Conjunto de tarefas:
A. Repita fielmente a parte do texto sobre a variável DISPLAY no X que vai de "Esta característica é" até "versão do servidor.", inclusive.
B. Segundo o texto sobre a variável DISPLAY no X, qual interpretador é o padrão na maioria dos Linux?
C. Dê continuidade ao texto sobre a variável DISPLAY e os servidores X a partir da última frase apresentada.

Trecho selecionado:
-.-.-
Eu pedi que você prestasse atenção à palavra “display” e, se você estava realmente prestando atenção, notou que ela apareceu na linha de comando (export DISPLAY=chita:0.0) que apresentamos acima. Esta linha de comando irá funcionar em interpretadores derivados  da Bourne Shell (sh), como a ksh (Korn SHell) ou a bash (Bourne Again SHell, default na maioria dos Linux). O uso freqüente deste comando ajudou a cunhar a expressão “exportar o DISPLAY”, no nosso caso para a máquina chita. Isso é apenas força de expressão, este comando não está fazendo nada senão criando uma variável global chamada DISPLAY, com o valor “chita:0.0”. Esta variável é consultada por todos os clientes X (programas) para saberem para qual servidor direcionar suas saídas de tela. Se ela não estiver definida, o programa irá tentar encontrar um servidor X rodando na própria máquina.

Geralmente temos uma única placa de vídeo no computador e um único monitor, mas isso não precisa ser necessariamente verdade. Nada nos impede de instalarmos várias placas de vídeo e consequentemente vários monitores em um único computador, se tivermos software capaz de gerenciar isso. Um servidor X pode gerenciar vários “displays” (dispositivos de saída).  Um mesmo computador pode também ter vários servidores X rodando simultaneamente. A possibilidade existe, muito embora seja raramente utilizada. Daí, ao informarmos aos clientes X qual será o endereço do dispositivo de saída usamos a sintaxe host:N.M , onde “N” é o N-ésimo servidor X (começando com 0) rodando na máquina “host” e “M” é o M-ésimo display (também a partir de 0) controlado por este servidor. Como no caso geral teremos um único servidor X rodando na máquina e um único display, o mais comum é termos a designação “host:0.0” para identificá-lo.

Esta característica é chamada de “Multiheaded display” ou display com múltiplas cabeças (alguns devem estar pensando “de sete cabeças” a esta altura). E está presente em alguns servidores X comerciais, como por exemplo o da Xi graphics. O XFree86 tem suporte precário a multiheaded displays, o suporte mais completo está previsto para a próxima versão do servidor.
-.-.-
Linhas de um conjunto de dados:
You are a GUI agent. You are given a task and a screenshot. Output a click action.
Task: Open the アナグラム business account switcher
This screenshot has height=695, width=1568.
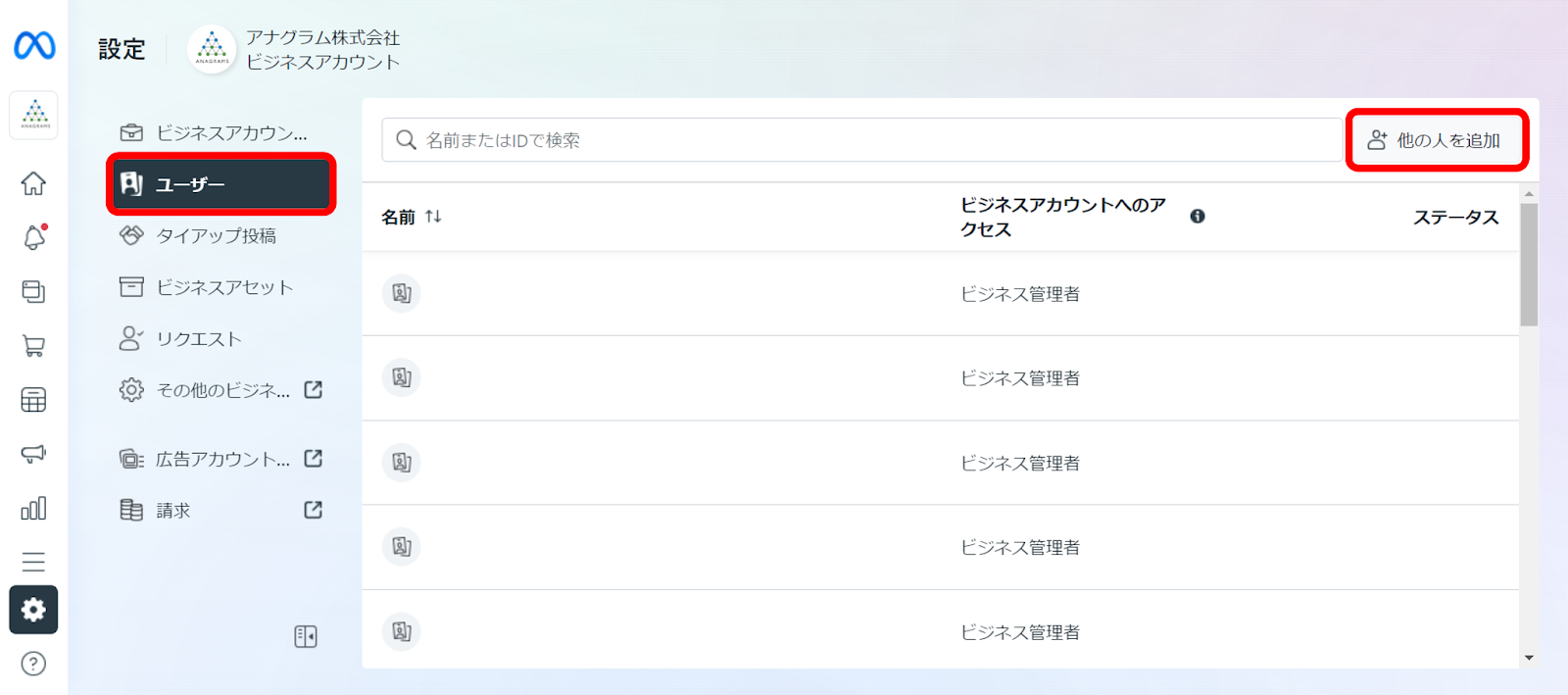[294, 49]
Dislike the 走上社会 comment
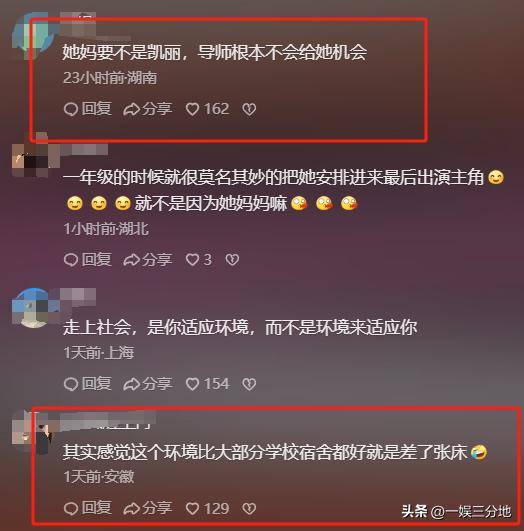The image size is (524, 531). 249,384
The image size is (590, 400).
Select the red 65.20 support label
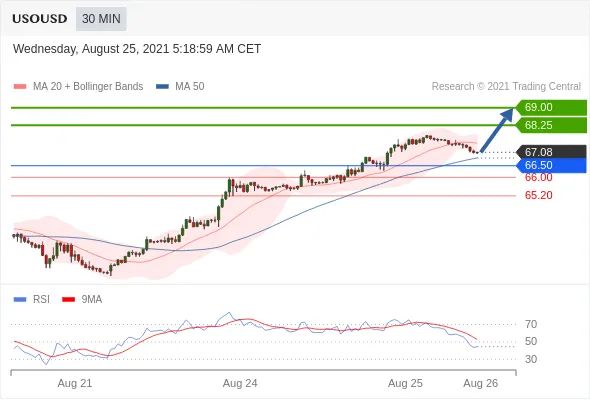(x=538, y=195)

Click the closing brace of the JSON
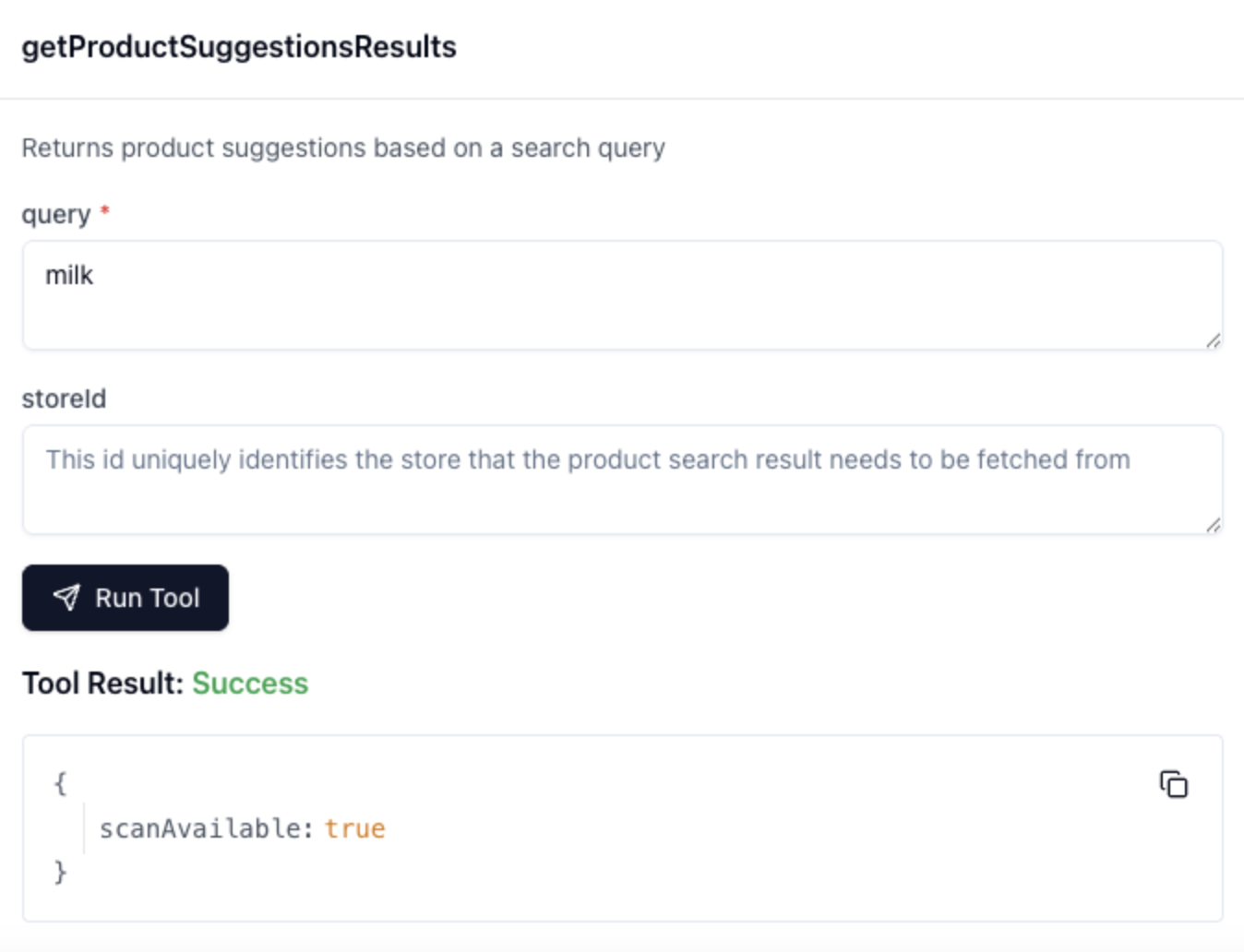pyautogui.click(x=60, y=872)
-.-.-
Lista de respostas:
A.
Esta característica é chamada de “Multiheaded display” ou display com múltiplas cabeças (alguns devem estar pensando “de sete cabeças” a esta altura). E está presente em alguns servidores X comerciais, como por exemplo o da Xi graphics. O XFree86 tem suporte precário a multiheaded displays, o suporte mais completo está previsto para a próxima versão do servidor.

B. A bash (Bourne Again SHell).

C.
Quando você instala um linux e configura seu ambiente gráfico você está automaticamente habilitando estas características. Caso você esteja em rede (mesmo através de um provedor de acesso) você pode se utilizar dos recursos do X para abrir aplicativos em máquinas remotas na rede e visualizá-los em sua própria máquina (claro, voce precisa ter acesso a estas máquinas remotas). O visual do seu ambiente gráfico é o trabalho de um pacote complementar de software chamado “window manager” ao qual dedicarei os próximos artigos, que prometo, serão mais leves, incluindo várias imagens coloridas dos vários “look and feel” disponíveis para Linux.

Se você não conseguiu absorver de uma vez toda esta informação não se preocupe, a intenção é mostrar que há muito mais entre o sistema operacional e o ambiente gráfico do que supõe a filosofia do usuário (perdão, Shakespeare!) e alertá-lo para a potencialidade do desktop Unix em rede, que vai muito além dos jogos de paciência.

Como curiosidade, vale dizer que recentemente (meados de 1998) o Open Group, detentor dos direitos do padrão X, tentou alterar a licença das novas versões do protocolo, que impediria que o XFree86 continuasse fiel a tais versões sem ter que pagar (caro) por isso.  A força dos padrões abertos como o Linux fez com que o Open Group, (que de “Open” não tem tanto assim) voltasse atrás. A ameaça era que o XFree86, por ser desenvolvido pela comunidade e ser completamente aberto, passasse a ditar os padrões, ao invés do próprio Open Group. Mais um ponto a favor do Free Software.

(*) Nota do autor: Fica evidente que não são quando você examina de perto os arquivos de inicialização do sistema, e também pela existência do “modo DOS” de inicialização.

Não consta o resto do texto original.